Cultura

'El Barrio' presenta el corte de su nuevo disco

el 21 oct 2009 / 13:51 h.

Es un superhéroe que consiguió pasar de guitarrista a cantautor y a fenómeno de masas, un forastero de las corrientes musicales al uso que creó su propio sonido, un mesías de la periferia del flamenco, un intruso en el mundo de las multinacionales discográficas capaz de guardar fidelidad a la compañía andaluza independiente que le dio la oportunidad.

 

El nuevo trabajo de El Barrio, es un combate contra las horas muertas y el tic-tac del reloj, contra su doble alma de Dr. Jekyll y Mr. Hyde, del que sale ileso. El resultado de esa batalla interior librada en los últimos meses es un disco irresistible, superior, maduro, el principio de algo nuevo. Duermevela es el disco número nueve de un artista que se entregó con nueve años a una guitarra sin acordes. Duermevela contiene trece canciones, una instrumental, y llega a nuestras manos trece años después de Yo Sueno Flamenco (1996). Duermevela es el trabajo más complejo de El Barrio, el resultado de una larga etapa de insomnio artístico, de la gestión de su soledad y aislamiento creativo. Su evolución personal, la estabilidad sentimental y su hija, que participa en el disco recitando un poema, le han hecho madurar hasta influir en la forma de afrontar su carrera. El éxito absoluto de su último disco La Voz de mi Silencio no le ha dejado dormir profundamente. Desde que fue número uno en ventas y batió todos los récords de asistencia a conciertos en su última gira, su sueño es ligero y fatigoso.

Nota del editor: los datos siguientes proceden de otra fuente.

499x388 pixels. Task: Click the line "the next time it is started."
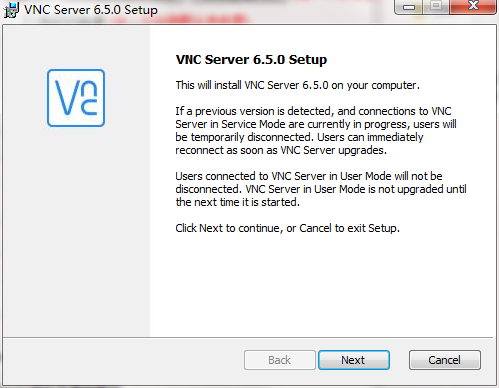(x=238, y=202)
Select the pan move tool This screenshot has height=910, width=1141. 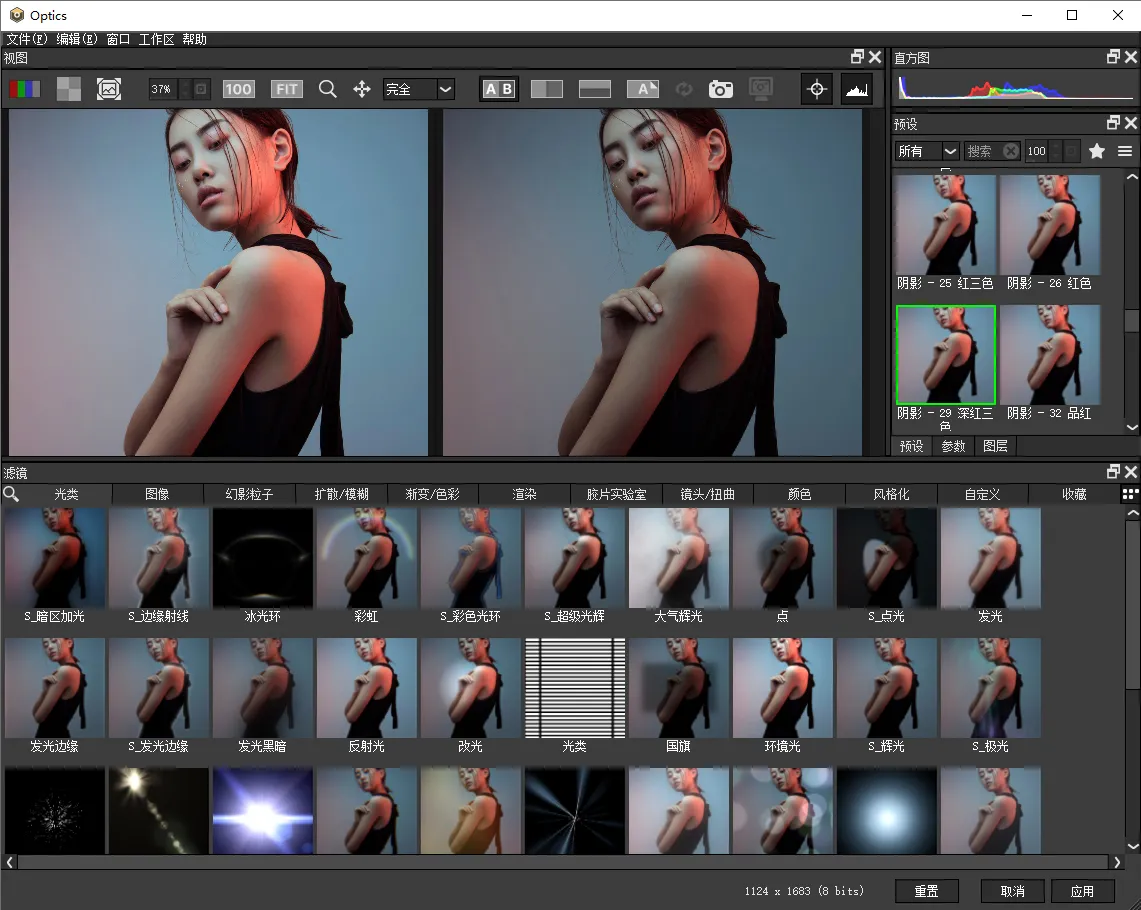tap(362, 89)
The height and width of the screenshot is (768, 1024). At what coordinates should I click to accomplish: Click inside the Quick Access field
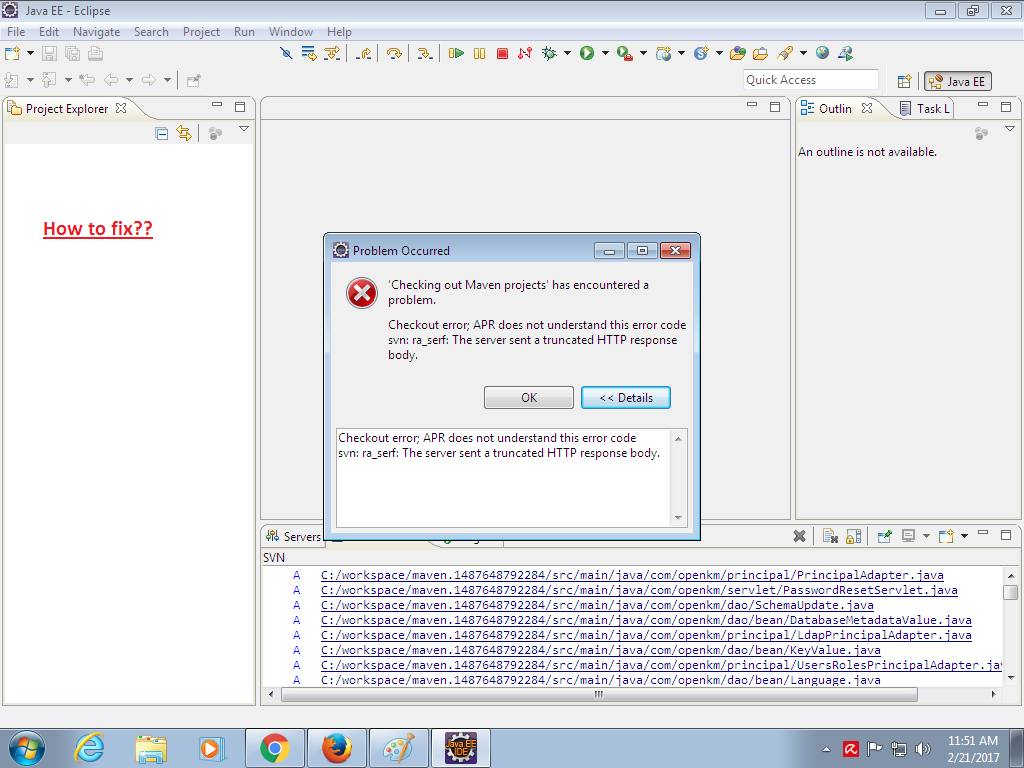tap(810, 79)
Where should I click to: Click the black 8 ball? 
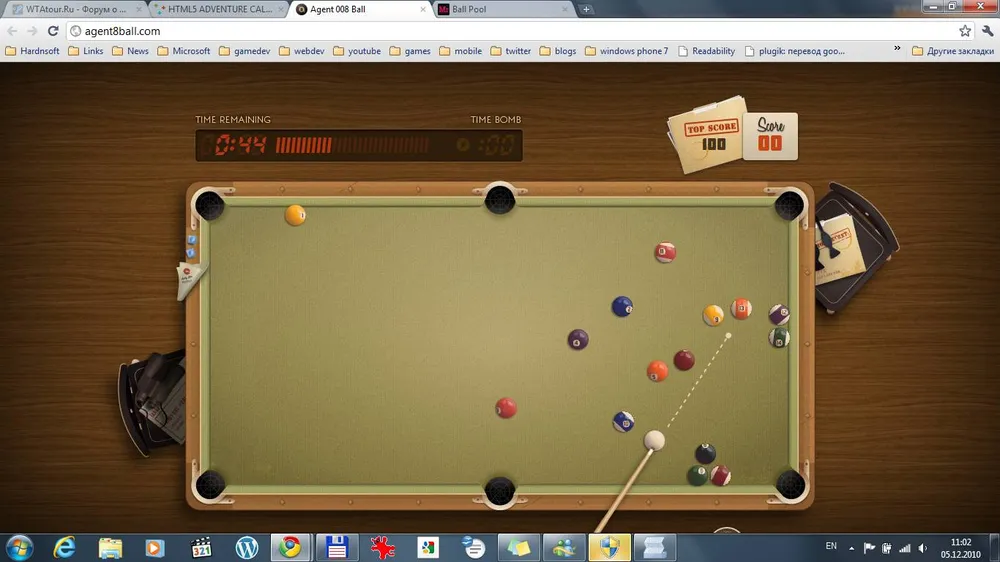[705, 454]
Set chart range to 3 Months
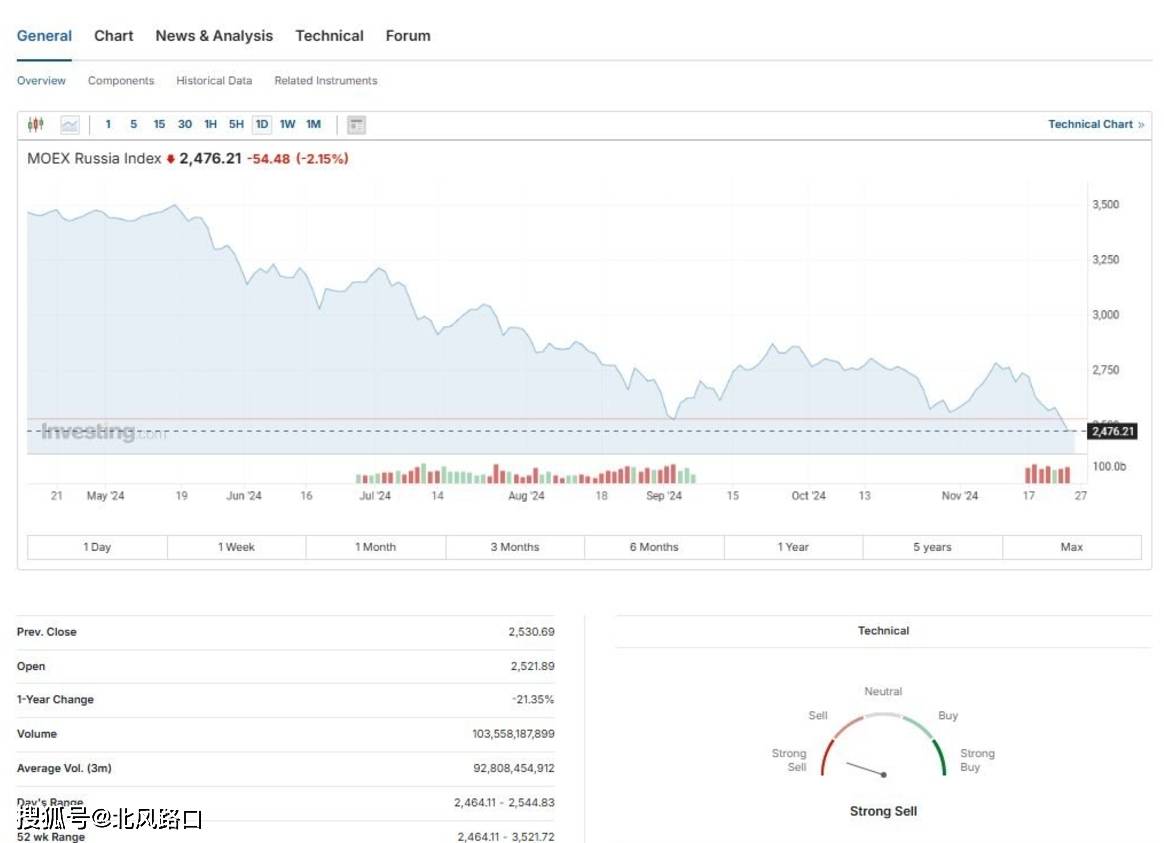The width and height of the screenshot is (1164, 843). tap(515, 547)
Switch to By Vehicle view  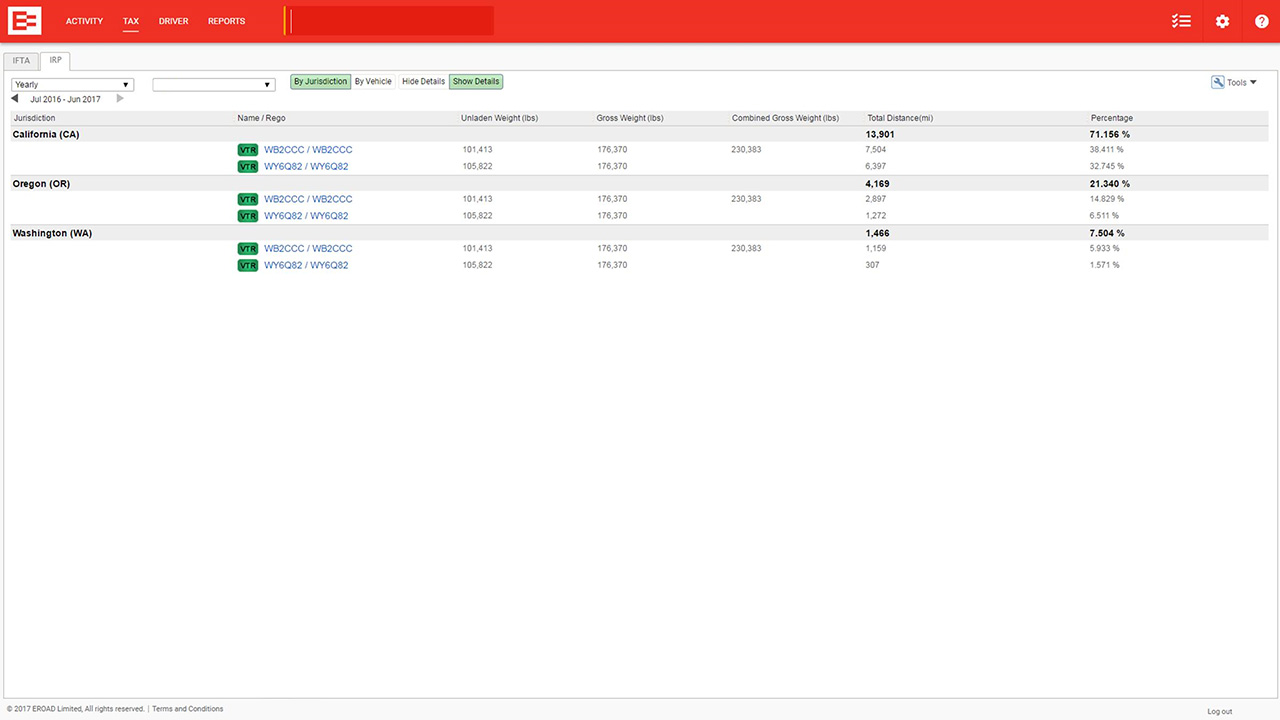tap(373, 82)
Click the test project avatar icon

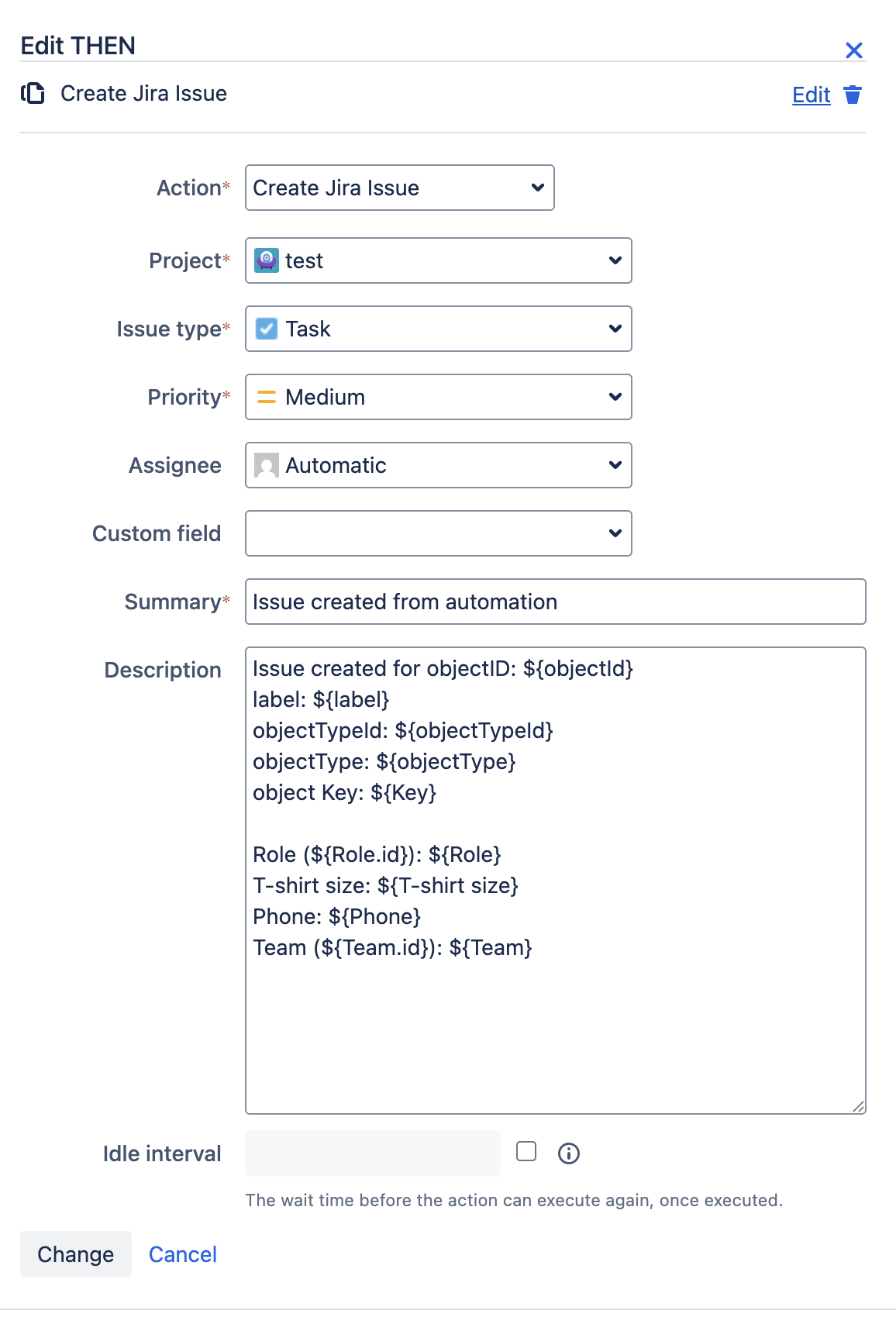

El reto es no defraudar, mantenerse, responder a las expectativas. Por primera vez, El Barrio tiene miedo a no gustar, pero eso ya es imposible. Duermevela es igual pero no es ni mucho menos lo mismo y es más de lo mismo pero no es ni mucho menos igual. Suena a El Barrio pero es un escalón superior. Y los "barrieros", esa nueva clase social con himno propio y reivindicativo de la alegría de vivir, sabrán valorarlo.

El hombre del sombrero sabe que está en una etapa peligrosa que puede convertirle en un hipocondríaco profesional. El Selu ya lo es. La promoción, la carretera, los aviones, las entrevistas son un tormento para aquel niño del barrio de Santa María que se entregó ingenuo en los brazos de la música. Sin embargo, el artista lucha y se transforma. El Barrio es feliz cuando encuentra la inspiración en medio de la noche, cuando inventa música entre gemidos y mueve las manos como si tocara la guitarra, la batería o los teclados. El Barrio se gusta cuando flirtea con el lenguaje y encuentra las palabras justas para unir la calle y el alma, lo descarnado y lo poético. Y sobre todo, se siente grande cuando termina la tortura de la espera, sube al escenario y canta la primera canción. Entonces sí. Sabe que nació para esto, que luchó para esto, que lo ha conseguido, que es un privilegio.